In my recent roles I’ve benefited from writing a user manual for working with me, and have learned from reading my colleagues’. Preparing responses requires self-reflection on the part of the writer and helps orient the reviewing colleague.

A more focused version of this document can be a powerful tool for friends in navigating the transition to colleagues. Spend some time thinking about your work self—how you work, what you need, how that version of you overlaps with and differs from who you are outside of work—and share with your friend your answers to these prompts:

  • Emotional baggage I bring with me from past roles. Organizational or interpersonal experiences that can affect how I show up.
  • How I want my work environment to respond to our friendship. Because some workplaces are more amenable to close social relationships than others, this is what I hope to encounter and foster (for example, support or well-understood boundaries).
  • My top three priorities right now. What I may not have told you about my goals, professionally and personally.
  • How I want to be perceived by others. What I value in how my contributions are seen by colleagues and external professional contacts (partners, vendors, etc.).

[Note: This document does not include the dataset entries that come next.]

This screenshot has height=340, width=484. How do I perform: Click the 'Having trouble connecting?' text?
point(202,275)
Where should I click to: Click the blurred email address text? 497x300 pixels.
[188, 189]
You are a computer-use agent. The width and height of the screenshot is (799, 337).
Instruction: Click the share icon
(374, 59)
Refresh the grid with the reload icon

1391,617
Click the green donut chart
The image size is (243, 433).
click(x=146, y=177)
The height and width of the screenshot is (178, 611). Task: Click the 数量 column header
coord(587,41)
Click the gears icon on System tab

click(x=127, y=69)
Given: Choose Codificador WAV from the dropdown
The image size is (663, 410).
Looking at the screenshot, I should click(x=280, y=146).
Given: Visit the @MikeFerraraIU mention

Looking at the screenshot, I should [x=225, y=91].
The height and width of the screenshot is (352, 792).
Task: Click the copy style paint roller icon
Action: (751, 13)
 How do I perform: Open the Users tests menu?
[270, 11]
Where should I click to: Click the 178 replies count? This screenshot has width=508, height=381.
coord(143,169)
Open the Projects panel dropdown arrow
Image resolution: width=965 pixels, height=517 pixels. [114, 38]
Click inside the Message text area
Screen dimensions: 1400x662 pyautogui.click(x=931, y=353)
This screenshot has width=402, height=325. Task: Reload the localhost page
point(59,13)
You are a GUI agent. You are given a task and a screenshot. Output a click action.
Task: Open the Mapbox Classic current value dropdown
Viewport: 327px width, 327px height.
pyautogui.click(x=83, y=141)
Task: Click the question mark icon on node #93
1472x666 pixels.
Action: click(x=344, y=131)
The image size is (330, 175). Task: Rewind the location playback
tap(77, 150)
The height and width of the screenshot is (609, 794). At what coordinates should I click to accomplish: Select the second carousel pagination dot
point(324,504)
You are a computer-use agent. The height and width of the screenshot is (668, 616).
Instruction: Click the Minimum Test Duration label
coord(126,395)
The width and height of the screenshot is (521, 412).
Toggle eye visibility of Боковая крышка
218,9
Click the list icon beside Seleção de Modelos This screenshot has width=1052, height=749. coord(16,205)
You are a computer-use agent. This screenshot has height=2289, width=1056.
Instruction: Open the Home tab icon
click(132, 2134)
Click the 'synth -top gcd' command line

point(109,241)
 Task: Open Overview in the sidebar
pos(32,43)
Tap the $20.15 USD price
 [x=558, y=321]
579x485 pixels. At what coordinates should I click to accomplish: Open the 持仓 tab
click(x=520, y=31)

Must-discuss questions for your friend-slash-colleague

Goldstein shared some guidance in her writing on making and keeping adult friendships that is relevant in work settings, too: “Vulnerability builds relationships.” We want to be trusted, yet many of us want to limit our vulnerability at work.

Making an existing friend-slash colleague-slash-friend relationship work, though, requires an extra level of vulnerability. To help work through your self-protective instincts, I share another set of questions for you and your friend to talk through live.

I suggest talking about your user guides first as they’re a useful precursor, but don’t let sequence prevent you from raising these questions, at the start of your relationship as colleagues and on an ongoing basis.

Inclusion and belonging

  • What do you admire about other workplace friendships/relationships you’ve observed? What aggravates you about them, if anything?
  • What behavior do you think our friendship models to others?
  • Who do we exclude because of our familiarity with each other? How can we be proactive about bringing them along?
  • Does our friendship limit your openness to connecting to other coworkers?
  • How can our relationship bring about good for more people? (e.g., suggested volunteer activities for staff around a cause we both support, joint efforts towards workplace belonging)
  • In what other relationships can we each seek out:
    • Feelings of familiarity and kinship?
    • Openness and fun?
    • Recognition from others who know our strengths and want to see us be successful?
  • Feelings of familiarity and kinship?
  • Openness and fun?
  • Recognition from others who know our strengths and want to see us be successful?

Professionalism

  • How does our relationship affect your workplace boundaries more broadly?
  • For the sake of professionalism and confidentiality, what should we each expect about visibility into leadership considerations across our disciplines/roles?
  • How does the organizational reporting structure, including performance management, affect our friendship?
  • What is our sense of responsibility for our shared livelihoods?
  • What is your propensity for difficult and/or brave conversations at work?
  • Can we commit to saying what we need to share with each other, not letting it fester for weeks or longer?

Troubleshooting

  • What should we do when we’ve been spending too much time together?
  • What happens if one of us:
    • Is promoted?
    • Starts managing the other?
    • Is let go from our organization?
    • Chooses to leave for any reason?
  • What circumstances might contribute to us no longer being friends?
  • Is promoted?
  • Starts managing the other?
  • Is let go from our organization?
  • Chooses to leave for any reason?

Add your own questions, too. It’s uncomfortable to get into the bits about power, tenure, influence, and unspoken expectations, but I urge you to embrace the awkwardness. Having a shared understanding will ultimately leave you both feeling prepared to make both parts of your relationship thrive.